- _Task requirements_:
[1] Answer these questions from the testimony on medicines, using one line for each answer and labeling them (a), (b) and (c).
(a) Which conditions did the Australian study cover?
(b) What term does the speaker use for not being optimal at work?
(c) How much greater is the year-on-year investment in the health care system than the investment in medicines?
[2] Translate this sentence from the testimony on medicines into Spanish: "The year-on-year investment in our health care system is 29 times greater than it has been for our medicines."
[3] In the testimony on medicines, turn the paragraph that opens "The Australian study I referred to" into a short bulleted list that keeps its main facts.

- _Selected passage_:
Although I'm quite happy to send the committee the papers, if they so I wish, there have been studies that actually quantitfy this, and these are those real-world studies that I was referring to.
The Australian study I referred to talked about a range of chronic and acute conditions—cancers, diabetes, arthritis—and actually showed that you are saving money, so there's a return on investment for the health care system. Other studies have also shown that in terms of productivity, meaning economic impact, access to a number of medicines provides you with enhanced productivity, as I mentioned, because there's less absenteeism from work, and less presenteeism, which is a term meaning you're not optimal at work. You're half asleep, as I am this morning.
There are studies that have actually quantified that based on real-world analysis. These are economic studies. Therefore, I think there is a place for medicines, and for innovative medicines in particular, in the health care system; and it's a matter of getting the balance right.
I think that is our fundamental discussion here today. If you don't get the balance right in terms of funding, if you only have costing payment on what is allowed you and don't deal with the real return on investment from innovative medicines as part of the health care system, that creates problems in your health care system.
If everything was great and we had the right medicines, I wouldn't expect to see health care costs ramping up as quickly as they can. The year-on-year investment in our health care system is 29 times greater than it has been for our medicines. That's quite significant.

- _Data for analysis_:
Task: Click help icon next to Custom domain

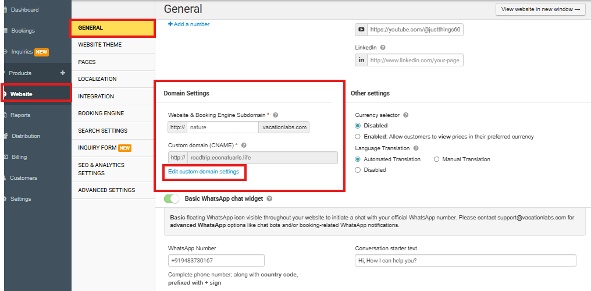Action: coord(244,145)
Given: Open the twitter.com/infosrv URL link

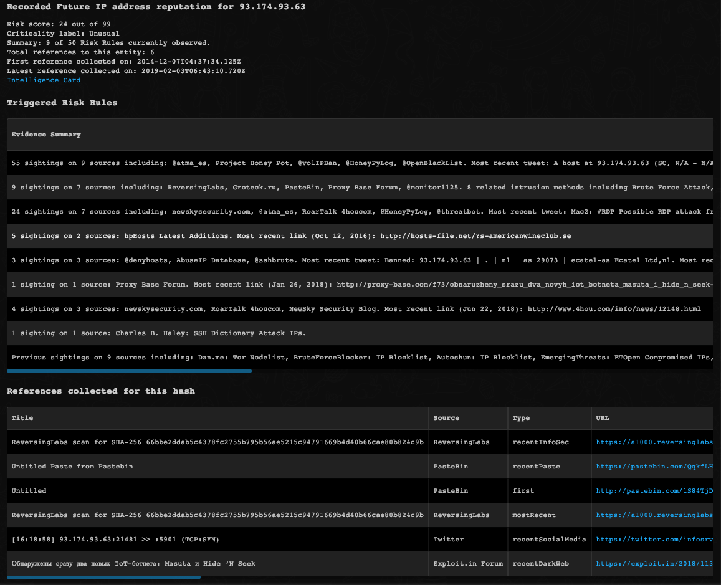Looking at the screenshot, I should 654,539.
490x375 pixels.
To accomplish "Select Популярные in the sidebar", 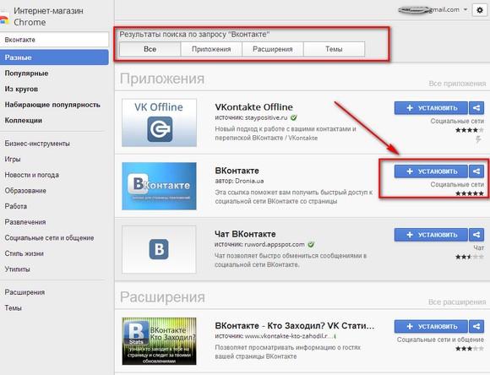I will [26, 73].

- _Answers to the problems_:
[1]
(a) A range of chronic and acute conditions: cancers, diabetes and arthritis.
(b) Presenteeism.
(c) 29 times greater.

[2] La inversión interanual en nuestro sistema de salud es 29 veces mayor que la que se ha destinado a nuestros medicamentos.

[3]
- The Australian study covered chronic and acute conditions, including cancers, diabetes and arthritis.
- It showed that medicines save money, giving the health care system a return on investment.
- Other studies show that access to medicines boosts productivity and economic impact.
- Productivity rises because of less absenteeism and less presenteeism (not being optimal at work).